All records that follow are to be restated exactly.
□ □ □ □ □ □ □
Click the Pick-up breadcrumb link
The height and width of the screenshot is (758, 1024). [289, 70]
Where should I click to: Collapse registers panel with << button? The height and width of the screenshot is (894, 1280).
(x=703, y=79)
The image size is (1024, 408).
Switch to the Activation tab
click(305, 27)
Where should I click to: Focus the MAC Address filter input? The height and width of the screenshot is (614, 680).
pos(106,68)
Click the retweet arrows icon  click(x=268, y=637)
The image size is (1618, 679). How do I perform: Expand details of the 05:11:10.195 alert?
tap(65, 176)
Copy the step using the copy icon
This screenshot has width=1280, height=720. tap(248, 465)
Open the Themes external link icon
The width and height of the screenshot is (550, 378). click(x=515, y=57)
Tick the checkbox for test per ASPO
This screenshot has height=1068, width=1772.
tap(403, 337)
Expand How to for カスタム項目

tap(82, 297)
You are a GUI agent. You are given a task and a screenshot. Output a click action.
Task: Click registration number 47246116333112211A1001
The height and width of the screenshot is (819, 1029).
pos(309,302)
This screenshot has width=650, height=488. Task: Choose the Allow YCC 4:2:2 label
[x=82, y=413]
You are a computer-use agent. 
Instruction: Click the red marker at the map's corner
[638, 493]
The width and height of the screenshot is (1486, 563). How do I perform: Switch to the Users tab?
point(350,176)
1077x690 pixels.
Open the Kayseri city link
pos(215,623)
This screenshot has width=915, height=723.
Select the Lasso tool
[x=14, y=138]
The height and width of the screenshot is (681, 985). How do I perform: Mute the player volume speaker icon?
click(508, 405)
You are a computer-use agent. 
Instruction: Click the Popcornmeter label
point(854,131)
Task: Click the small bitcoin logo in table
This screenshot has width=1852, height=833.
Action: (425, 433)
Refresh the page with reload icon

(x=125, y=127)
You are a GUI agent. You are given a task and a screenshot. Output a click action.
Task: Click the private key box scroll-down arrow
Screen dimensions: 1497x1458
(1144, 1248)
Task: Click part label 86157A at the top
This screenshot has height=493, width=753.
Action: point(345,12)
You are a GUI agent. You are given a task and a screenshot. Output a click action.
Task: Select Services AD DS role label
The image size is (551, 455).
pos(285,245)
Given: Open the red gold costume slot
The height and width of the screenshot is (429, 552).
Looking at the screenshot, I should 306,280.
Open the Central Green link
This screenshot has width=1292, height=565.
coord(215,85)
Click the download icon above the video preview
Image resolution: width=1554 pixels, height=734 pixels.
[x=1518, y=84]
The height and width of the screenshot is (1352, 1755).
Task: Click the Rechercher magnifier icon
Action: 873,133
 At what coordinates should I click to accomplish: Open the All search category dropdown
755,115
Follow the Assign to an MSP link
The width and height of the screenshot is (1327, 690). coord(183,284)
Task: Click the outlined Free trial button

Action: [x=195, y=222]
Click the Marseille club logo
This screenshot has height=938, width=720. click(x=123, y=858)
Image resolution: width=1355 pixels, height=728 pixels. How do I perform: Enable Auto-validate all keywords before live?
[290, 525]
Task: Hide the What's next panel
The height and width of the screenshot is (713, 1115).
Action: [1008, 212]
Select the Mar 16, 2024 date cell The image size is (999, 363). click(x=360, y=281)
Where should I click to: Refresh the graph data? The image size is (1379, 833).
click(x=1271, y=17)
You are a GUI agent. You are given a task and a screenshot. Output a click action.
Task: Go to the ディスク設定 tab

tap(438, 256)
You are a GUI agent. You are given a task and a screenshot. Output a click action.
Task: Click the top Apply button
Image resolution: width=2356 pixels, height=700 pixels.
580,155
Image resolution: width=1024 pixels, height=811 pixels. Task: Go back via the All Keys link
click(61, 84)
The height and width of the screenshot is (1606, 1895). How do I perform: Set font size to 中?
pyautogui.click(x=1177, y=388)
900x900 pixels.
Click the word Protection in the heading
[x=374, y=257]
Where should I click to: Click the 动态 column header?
□ □ □ □ □ □ □
:: Finished exercise ::
Click the Pick-up breadcrumb link
The height and width of the screenshot is (758, 1024). [289, 70]
Where should I click to: Collapse registers panel with << button? The height and width of the screenshot is (894, 1280).
(x=703, y=79)
The image size is (1024, 408).
Switch to the Activation tab
click(305, 27)
Where should I click to: Focus the MAC Address filter input? The height and width of the screenshot is (614, 680).
pos(106,68)
Click the retweet arrows icon  click(x=268, y=637)
The image size is (1618, 679). How do I perform: Expand details of the 05:11:10.195 alert?
tap(65, 176)
Copy the step using the copy icon
This screenshot has width=1280, height=720. tap(248, 465)
Open the Themes external link icon
The width and height of the screenshot is (550, 378). click(x=515, y=57)
Tick the checkbox for test per ASPO
This screenshot has height=1068, width=1772.
tap(403, 337)
Expand How to for カスタム項目

tap(82, 297)
You are a GUI agent. You are given a task and a screenshot. Output a click action.
Task: Click registration number 47246116333112211A1001
The height and width of the screenshot is (819, 1029).
pos(309,302)
This screenshot has width=650, height=488. Task: Choose the Allow YCC 4:2:2 label
[x=82, y=413]
You are a computer-use agent. 
Instruction: Click the red marker at the map's corner
[638, 493]
The width and height of the screenshot is (1486, 563). How do I perform: Switch to the Users tab?
point(350,176)
1077x690 pixels.
Open the Kayseri city link
pos(215,623)
This screenshot has width=915, height=723.
Select the Lasso tool
[x=14, y=138]
The height and width of the screenshot is (681, 985). How do I perform: Mute the player volume speaker icon?
click(508, 405)
You are a computer-use agent. 
Instruction: Click the Popcornmeter label
point(854,131)
Task: Click the small bitcoin logo in table
This screenshot has width=1852, height=833.
Action: (425, 433)
Refresh the page with reload icon

(x=125, y=127)
You are a GUI agent. You are given a task and a screenshot. Output a click action.
Task: Click the private key box scroll-down arrow
Screen dimensions: 1497x1458
(1144, 1248)
Task: Click part label 86157A at the top
This screenshot has height=493, width=753.
Action: point(345,12)
You are a GUI agent. You are given a task and a screenshot. Output a click action.
Task: Select Services AD DS role label
The image size is (551, 455).
pos(285,245)
Given: Open the red gold costume slot
The height and width of the screenshot is (429, 552).
Looking at the screenshot, I should 306,280.
Open the Central Green link
This screenshot has width=1292, height=565.
coord(215,85)
Click the download icon above the video preview
Image resolution: width=1554 pixels, height=734 pixels.
[x=1518, y=84]
The height and width of the screenshot is (1352, 1755).
Task: Click the Rechercher magnifier icon
Action: 873,133
 At what coordinates should I click to accomplish: Open the All search category dropdown
755,115
Follow the Assign to an MSP link
The width and height of the screenshot is (1327, 690). coord(183,284)
Task: Click the outlined Free trial button

Action: [x=195, y=222]
Click the Marseille club logo
This screenshot has height=938, width=720. click(x=123, y=858)
Image resolution: width=1355 pixels, height=728 pixels. How do I perform: Enable Auto-validate all keywords before live?
[290, 525]
Task: Hide the What's next panel
The height and width of the screenshot is (713, 1115).
Action: [1008, 212]
Select the Mar 16, 2024 date cell The image size is (999, 363). click(x=360, y=281)
Where should I click to: Refresh the graph data? The image size is (1379, 833).
click(x=1271, y=17)
You are a GUI agent. You are given a task and a screenshot. Output a click action.
Task: Go to the ディスク設定 tab

tap(438, 256)
You are a GUI agent. You are given a task and a screenshot. Output a click action.
Task: Click the top Apply button
Image resolution: width=2356 pixels, height=700 pixels.
580,155
Image resolution: width=1024 pixels, height=811 pixels. Task: Go back via the All Keys link
click(61, 84)
The height and width of the screenshot is (1606, 1895). How do I perform: Set font size to 中?
pyautogui.click(x=1177, y=388)
900x900 pixels.
Click the word Protection in the heading
[x=374, y=257]
Where should I click to: Click the 动态 column header?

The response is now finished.